Una nueva iniciativa busca corregir lo que muchos han señalado durante años como una omisión fiscal discriminatoria: la aplicación del Impuesto al Valor Agregado (IVA) a productos de higiene menstrual. La propuesta pretende extender la exención fiscal a todos los productos relacionados con la menstruación, incluyendo toallas sanitarias, tampones, copas menstruales, esponjas, calzones absorbentes y demás insumos de uso recurrente para millones de mujeres mexicanas.
Actualmente, algunos productos ya están exentos, pero la legislación vigente deja fuera a una amplia gama de alternativas, muchas de ellas más sustentables y saludables, que siguen gravadas con el 16% de IVA. El resultado: una carga económica injustificada para quienes menstrúan, en un país donde, según datos oficiales, al menos 43 millones de mujeres están en edad fértil y destinan una parte fija de su presupuesto mensual a productos de este tipo.

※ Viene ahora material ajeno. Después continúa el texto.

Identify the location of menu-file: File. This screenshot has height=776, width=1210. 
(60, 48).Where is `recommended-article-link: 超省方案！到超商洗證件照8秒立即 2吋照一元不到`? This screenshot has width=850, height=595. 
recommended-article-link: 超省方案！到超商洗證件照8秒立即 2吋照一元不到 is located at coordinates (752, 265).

La iniciativa fue presentada con el respaldo de diversos colectivos feministas y organizaciones civiles que han trabajado por años en la visibilización del fenómeno conocido como pobreza menstrual, una problemática que afecta principalmente a niñas y mujeres en situación de vulnerabilidad. La carga impositiva sobre productos esenciales no solo agrava la desigualdad de género, sino que impacta directamente en la salud, educación y bienestar de quienes no pueden costear insumos adecuados.
Además de buscar la modificación de la Ley del IVA, el proyecto incluye un exhorto al Ejecutivo para garantizar la distribución gratuita de productos de higiene menstrual en escuelas públicas, centros de salud y reclusorios femeniles. La lógica es simple: si es un proceso biológico ineludible, su atención debe considerarse parte de la salud pública.
Aunque el camino legislativo aún es largo, el tema ha escalado de la conversación social a la agenda parlamentaria, y todo apunta a que el debate será inevitable en el próximo periodo ordinario de sesiones.